Avian Influenza
There are more than one strains of the influenza virus. In fact, recently we have heard of many different flues that can be contracted. The Avian Influenza or the H5N1 virus is an influenza A virus that occurs primarily in birds, and in fact is highly contagious and deadly to birds. And because birds are one of the most migratory species, it is highly spreadable. And while the Avian influenza is most common among bird, since 2003 there have been an increasingly number of people showing signs of having been infected with this strain of flu as well.

The majority of human cases have been found in primarily in people that deal directly with poultry and other such contaminated places.

And while the cases have been sparse, scientists feel that the Avian Influenza can be particularly infectious to humans, because there is little to nothing you can do about it. Because it is so rare in humans, it has been difficult to create an immunology against it.

If the Avian Influenza were to spread in humans, doctors fear that there would be a worldwide influenza pandemic. No one can accurately predict when a pandemic might occur, but it does have scientists in a struggle trying to find a way to prevent it for as long as they can.

The other dangerous aspect of avian influenza is that you can not diagnosis or detected by symptoms alone, a laboratory test is required. The laboratory test is simple, a quick swab of the inside of you nostril is collected and then sent to the laboratory.

If it does turn out that you have a strain of the avian flu, most prescription medicines that are used to treat common influenza viruses should work in treating the avian flu as well. But it is likely that these perception drugs may be resistant to the avian flu virus. And unfortunately the seasonal flu vaccine is not a sufficient solution in helping to prevent the avian influenza.

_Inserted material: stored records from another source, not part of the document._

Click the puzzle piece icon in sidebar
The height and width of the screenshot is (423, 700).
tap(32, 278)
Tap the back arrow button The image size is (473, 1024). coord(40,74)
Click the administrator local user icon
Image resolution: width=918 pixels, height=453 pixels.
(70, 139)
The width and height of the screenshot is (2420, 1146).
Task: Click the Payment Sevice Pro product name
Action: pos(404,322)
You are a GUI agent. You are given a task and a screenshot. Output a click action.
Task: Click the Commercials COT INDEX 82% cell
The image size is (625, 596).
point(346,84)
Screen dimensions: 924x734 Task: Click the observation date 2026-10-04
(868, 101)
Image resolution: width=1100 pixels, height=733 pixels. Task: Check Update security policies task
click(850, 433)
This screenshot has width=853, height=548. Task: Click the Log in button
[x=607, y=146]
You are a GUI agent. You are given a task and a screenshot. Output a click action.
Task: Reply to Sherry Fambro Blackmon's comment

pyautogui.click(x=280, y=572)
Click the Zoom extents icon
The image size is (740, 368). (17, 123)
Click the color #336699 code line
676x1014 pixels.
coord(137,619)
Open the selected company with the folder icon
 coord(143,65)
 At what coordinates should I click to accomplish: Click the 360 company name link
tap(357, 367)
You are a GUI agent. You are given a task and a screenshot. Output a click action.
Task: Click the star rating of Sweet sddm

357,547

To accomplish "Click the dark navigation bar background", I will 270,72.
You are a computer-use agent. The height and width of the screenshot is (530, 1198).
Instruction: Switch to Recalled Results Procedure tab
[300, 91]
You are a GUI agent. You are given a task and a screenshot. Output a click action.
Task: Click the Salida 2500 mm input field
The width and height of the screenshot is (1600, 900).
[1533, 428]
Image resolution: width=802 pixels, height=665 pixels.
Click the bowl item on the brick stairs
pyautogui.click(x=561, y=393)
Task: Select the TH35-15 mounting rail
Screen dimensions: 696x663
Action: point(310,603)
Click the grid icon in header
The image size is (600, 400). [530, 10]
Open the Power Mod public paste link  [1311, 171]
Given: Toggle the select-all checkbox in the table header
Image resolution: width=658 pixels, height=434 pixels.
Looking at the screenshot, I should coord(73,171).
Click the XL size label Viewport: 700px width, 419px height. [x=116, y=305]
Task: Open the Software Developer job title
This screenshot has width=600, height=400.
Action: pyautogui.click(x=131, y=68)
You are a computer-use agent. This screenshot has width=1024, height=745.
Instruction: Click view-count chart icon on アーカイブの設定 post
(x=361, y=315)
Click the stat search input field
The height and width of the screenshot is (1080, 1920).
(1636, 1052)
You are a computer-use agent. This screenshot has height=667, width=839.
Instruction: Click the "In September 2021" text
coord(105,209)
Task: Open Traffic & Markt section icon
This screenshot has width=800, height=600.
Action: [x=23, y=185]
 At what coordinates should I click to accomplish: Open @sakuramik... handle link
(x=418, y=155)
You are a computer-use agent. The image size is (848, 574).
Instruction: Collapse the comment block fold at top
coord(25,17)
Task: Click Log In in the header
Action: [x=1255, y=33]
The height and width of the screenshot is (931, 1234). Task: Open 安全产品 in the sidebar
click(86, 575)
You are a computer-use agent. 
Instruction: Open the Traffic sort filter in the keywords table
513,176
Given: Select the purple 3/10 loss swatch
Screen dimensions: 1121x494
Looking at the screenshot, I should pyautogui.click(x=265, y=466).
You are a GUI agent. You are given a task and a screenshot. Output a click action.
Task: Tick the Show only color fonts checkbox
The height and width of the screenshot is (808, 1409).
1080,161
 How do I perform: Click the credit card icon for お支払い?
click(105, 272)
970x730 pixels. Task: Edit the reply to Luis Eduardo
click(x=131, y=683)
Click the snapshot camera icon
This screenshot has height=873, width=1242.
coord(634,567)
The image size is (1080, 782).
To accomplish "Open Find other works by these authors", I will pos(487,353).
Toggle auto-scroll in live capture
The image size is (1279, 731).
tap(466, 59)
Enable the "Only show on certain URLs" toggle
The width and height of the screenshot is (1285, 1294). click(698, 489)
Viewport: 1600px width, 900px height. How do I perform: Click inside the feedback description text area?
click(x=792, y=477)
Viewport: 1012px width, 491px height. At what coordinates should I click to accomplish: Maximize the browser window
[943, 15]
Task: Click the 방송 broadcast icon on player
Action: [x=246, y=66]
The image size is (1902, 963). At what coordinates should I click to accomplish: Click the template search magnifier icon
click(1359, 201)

A question that may be on your mind now: Can i get the avian influenza virus from eating or preparing poultry or eggs? And be at ease, the answer is no. There is currently no scientific evidence that links eating poultry or eggs to the contraction of the avian influenza virus.

Really, the only human cases have been in people that have been in direct contact with infected poultry or surfaces that have been contaminated with the secretion of infected birds. And even if you do come across an egg from a bird who once was contaminated with the virus, properly cooking it will kill any of it. And just to remain safe these tips were released by the FDA:

1. Wash your hands with soap and warm water for at least 20 seconds before and after handling raw poultry and eggs.

2. Clean cutting boards and other utensils with soap and hot water to keep raw poultry from contaminating other foods.

3. Use a thermometer to make sure you cook poultry to a temperature of at least 165 degrees Fahrenheit.

4. Cook eggs until whites and yolks and firm.

But be assured, United States Government carefully controls the imports of foreign and domestic goods. In 2004, they put a ban on the importation of poultry affected by the avian influenza virus.